Le Premier ministre hongrois a clairement décidé que cela valait la peine d’offenser nombre de ses alliés afin de préparer les esprits à la possibilité d’une paix.
L’apparition soudaine de Viktor Orban à Moscou cette semaine prouve à quel point chacun est retranché dans ses positions. Ce qui est en principe normal et naturel devient sensationnel, voire scandaleux. Une visite à titre personnel d’un tiers à des parties engagées dans un conflit, pour explorer toutes les possibilités de résolution, est une pratique qui ne garantit rien, ne signifie rien de particulier et est tout à fait normale. Cependant, la ferveur moralisatrice de l’ordre international libéral considère cette approche qui a fait ses preuves comme inacceptable. Il ne s’agit pas de résoudre le problème, mais de punir le coupable.
Au final, la navette diplomatique de cette semaine s’est transformée en beaucoup de bruit pour rien, comme l’a prouvé l’issue des déplacements du Premier ministre.
Orban a décidé d’utiliser sa position officielle de chef de la présidence tournante de l’UE pour donner à ses visites un air de mission de paix plutôt que d’initiative personnelle. Il y a des bruits qui courent à Budapest selon lesquels Orban aurait en coulisses préparé le terrain avec des figures clés de l’UE. Cependant, il est très probable que rien de tel ne se soit produit ; il a juste pris sa décision et s’est mis en route.
Orban, opportuniste de la paix ?
Cela vaut la peine de noter qu’il n’a pas peur de prendre des décisions arbitraires ; il n’a pas de mandat bien qu’il serait préférable que de telles actions soient coordonnées d’une manière ou d’une autre dans le cadre de l’UE. Mais voyant tout ce qui se passe en Europe occidentale (élections au Parlement européen, la situation en France et en Grande-Bretagne) et aux États-Unis (désastre de la campagne de Biden), Orban semble être persuadé qu’il n’est pas en danger. Et dans certaines circonstances, cela pourrait payer. En tant qu’animal politique aguerri, il sent que tout a mal tourné et tente d’en profiter pour renforcer sa position, pour essayer quelque chose que personne d’autre n’a été capable de faire, et advienne que pourra.
Il est probablement faux de tout réduire à des motifs égoïstes du type «juste au cas où il en ressortirait quelque chose». Orban répète sans cesse et depuis longtemps que l’Europe est entraînée d’une manière aveugle et irréfléchie, et en déconnexion totale avec la réalité, dans le tourbillon d’une grande guerre, et qu’il faut mettre fin à cela. Sa tâche principale est d’éviter que son pays soit entraîné dans une grave crise. Il est assez étrange de devoir même d'expliquer qu’il s’agit là d’une position raisonnable.

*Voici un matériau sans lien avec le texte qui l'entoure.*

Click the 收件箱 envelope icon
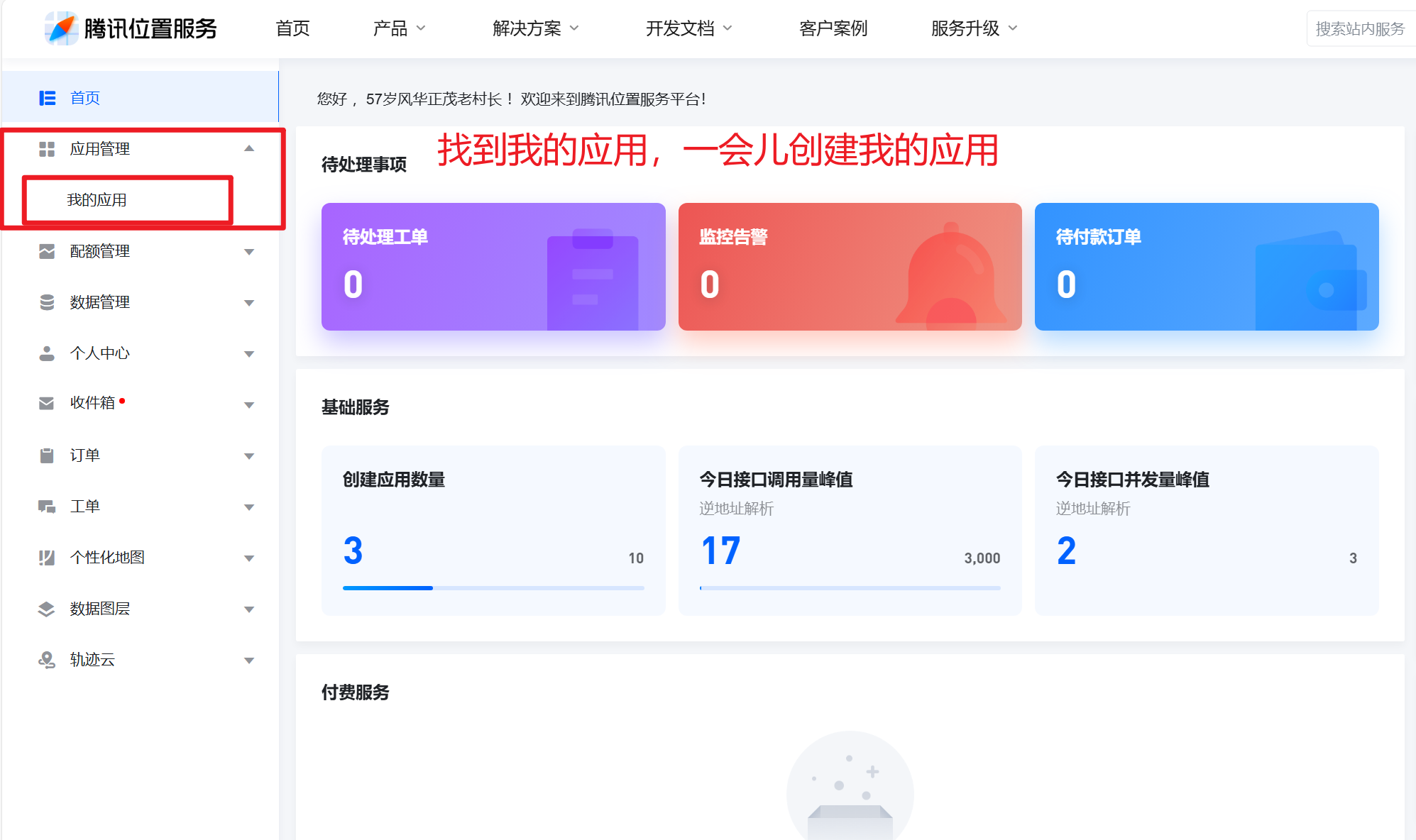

En ce qui concerne les résultats des négociations, Orban les a très bien résumés par lui-même : après ses visites à Kiev et à Moscou, il est devenu évident que les positions des parties sont très éloignées l’une de l’autre. Il aurait pu se passer de ces déplacements pour le découvrir, mais le fait de le prendre à la source a une valeur particulière.